— REQUIREMENT —
Only the lines from the one containing "Task: Open the DEL_Image29 cow thumbnail" through the last line of the listing are to be given again, exactly as they appear.
====================
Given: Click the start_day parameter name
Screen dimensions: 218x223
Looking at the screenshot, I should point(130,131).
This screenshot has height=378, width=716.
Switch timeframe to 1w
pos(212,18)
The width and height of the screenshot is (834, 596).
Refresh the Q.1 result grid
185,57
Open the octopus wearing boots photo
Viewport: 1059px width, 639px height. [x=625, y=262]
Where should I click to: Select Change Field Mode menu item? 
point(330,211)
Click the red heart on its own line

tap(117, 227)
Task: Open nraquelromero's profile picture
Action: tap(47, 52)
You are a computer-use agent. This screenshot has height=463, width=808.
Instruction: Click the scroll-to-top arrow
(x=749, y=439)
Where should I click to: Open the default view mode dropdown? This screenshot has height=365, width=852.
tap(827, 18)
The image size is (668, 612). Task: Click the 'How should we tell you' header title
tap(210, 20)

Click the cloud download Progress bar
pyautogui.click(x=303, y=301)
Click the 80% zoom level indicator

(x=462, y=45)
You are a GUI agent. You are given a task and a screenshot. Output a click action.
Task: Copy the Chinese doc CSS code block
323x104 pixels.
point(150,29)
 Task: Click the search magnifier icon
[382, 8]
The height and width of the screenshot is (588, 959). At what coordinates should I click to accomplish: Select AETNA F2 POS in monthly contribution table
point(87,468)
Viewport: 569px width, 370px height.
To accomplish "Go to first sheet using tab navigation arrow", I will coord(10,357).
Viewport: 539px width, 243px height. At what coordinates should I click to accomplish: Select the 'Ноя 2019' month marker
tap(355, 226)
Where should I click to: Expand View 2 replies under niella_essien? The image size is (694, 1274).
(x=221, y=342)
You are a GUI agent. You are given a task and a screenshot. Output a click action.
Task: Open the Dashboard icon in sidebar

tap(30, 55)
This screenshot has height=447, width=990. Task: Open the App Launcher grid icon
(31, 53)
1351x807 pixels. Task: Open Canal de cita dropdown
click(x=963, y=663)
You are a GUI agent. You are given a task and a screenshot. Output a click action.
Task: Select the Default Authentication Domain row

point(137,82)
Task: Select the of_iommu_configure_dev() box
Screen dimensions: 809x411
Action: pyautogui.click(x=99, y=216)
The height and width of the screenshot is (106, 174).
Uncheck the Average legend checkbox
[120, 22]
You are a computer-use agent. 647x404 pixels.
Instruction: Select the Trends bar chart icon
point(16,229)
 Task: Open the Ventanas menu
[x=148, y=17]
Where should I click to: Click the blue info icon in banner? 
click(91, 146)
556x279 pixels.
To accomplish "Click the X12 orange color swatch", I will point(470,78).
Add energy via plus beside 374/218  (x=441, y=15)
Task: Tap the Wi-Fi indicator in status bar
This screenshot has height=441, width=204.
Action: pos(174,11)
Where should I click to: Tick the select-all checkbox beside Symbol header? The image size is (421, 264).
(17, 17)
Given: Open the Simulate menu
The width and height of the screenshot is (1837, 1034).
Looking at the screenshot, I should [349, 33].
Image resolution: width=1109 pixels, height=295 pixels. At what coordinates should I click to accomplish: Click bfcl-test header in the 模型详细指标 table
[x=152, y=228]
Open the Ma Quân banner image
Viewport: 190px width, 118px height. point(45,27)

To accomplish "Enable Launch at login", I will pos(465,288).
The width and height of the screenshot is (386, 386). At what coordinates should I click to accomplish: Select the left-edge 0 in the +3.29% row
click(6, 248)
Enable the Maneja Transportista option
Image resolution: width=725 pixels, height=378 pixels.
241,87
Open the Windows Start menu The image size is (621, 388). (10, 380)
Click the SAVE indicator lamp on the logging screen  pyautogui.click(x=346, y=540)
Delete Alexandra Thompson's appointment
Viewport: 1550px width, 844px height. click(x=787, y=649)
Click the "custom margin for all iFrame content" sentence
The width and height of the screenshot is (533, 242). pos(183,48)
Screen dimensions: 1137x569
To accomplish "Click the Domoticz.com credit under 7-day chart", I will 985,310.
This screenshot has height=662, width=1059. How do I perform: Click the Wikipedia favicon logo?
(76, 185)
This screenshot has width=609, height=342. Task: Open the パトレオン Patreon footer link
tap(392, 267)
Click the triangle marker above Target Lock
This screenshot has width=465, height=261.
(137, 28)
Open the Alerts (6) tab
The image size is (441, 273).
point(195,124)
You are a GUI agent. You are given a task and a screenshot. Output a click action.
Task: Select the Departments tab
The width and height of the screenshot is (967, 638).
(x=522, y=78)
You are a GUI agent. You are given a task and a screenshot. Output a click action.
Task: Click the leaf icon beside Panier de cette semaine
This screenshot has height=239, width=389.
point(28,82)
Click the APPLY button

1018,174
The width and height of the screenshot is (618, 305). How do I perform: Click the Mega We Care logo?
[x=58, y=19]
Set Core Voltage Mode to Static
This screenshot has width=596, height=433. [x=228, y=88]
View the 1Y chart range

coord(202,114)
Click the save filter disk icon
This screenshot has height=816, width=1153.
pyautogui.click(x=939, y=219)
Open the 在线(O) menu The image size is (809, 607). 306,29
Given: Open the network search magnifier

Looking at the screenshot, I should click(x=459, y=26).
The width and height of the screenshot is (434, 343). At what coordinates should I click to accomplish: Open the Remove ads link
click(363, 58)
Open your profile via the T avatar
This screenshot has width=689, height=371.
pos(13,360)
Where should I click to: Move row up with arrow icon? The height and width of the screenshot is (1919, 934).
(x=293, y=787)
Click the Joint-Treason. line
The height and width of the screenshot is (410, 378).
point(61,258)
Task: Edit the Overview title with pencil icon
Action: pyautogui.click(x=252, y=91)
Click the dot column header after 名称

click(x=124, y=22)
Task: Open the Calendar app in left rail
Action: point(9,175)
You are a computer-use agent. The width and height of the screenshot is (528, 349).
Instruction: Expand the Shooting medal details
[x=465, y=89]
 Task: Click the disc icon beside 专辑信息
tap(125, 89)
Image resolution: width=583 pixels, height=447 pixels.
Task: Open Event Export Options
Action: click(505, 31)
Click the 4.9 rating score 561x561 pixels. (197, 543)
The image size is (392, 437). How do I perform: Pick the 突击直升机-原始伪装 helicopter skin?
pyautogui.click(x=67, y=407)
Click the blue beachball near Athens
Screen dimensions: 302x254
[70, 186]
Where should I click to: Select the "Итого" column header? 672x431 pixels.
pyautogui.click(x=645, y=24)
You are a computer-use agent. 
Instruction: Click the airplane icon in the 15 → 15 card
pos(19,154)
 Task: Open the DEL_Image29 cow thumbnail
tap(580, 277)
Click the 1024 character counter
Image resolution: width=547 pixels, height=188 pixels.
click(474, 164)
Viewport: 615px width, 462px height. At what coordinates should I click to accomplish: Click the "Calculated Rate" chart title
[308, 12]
====================
— ANSWER TO THIS TASK —
 Task: Open the DEL_Image29 cow thumbnail
tap(580, 277)
Click the 1024 character counter
Image resolution: width=547 pixels, height=188 pixels.
click(474, 164)
Viewport: 615px width, 462px height. At what coordinates should I click to accomplish: Click the "Calculated Rate" chart title
[308, 12]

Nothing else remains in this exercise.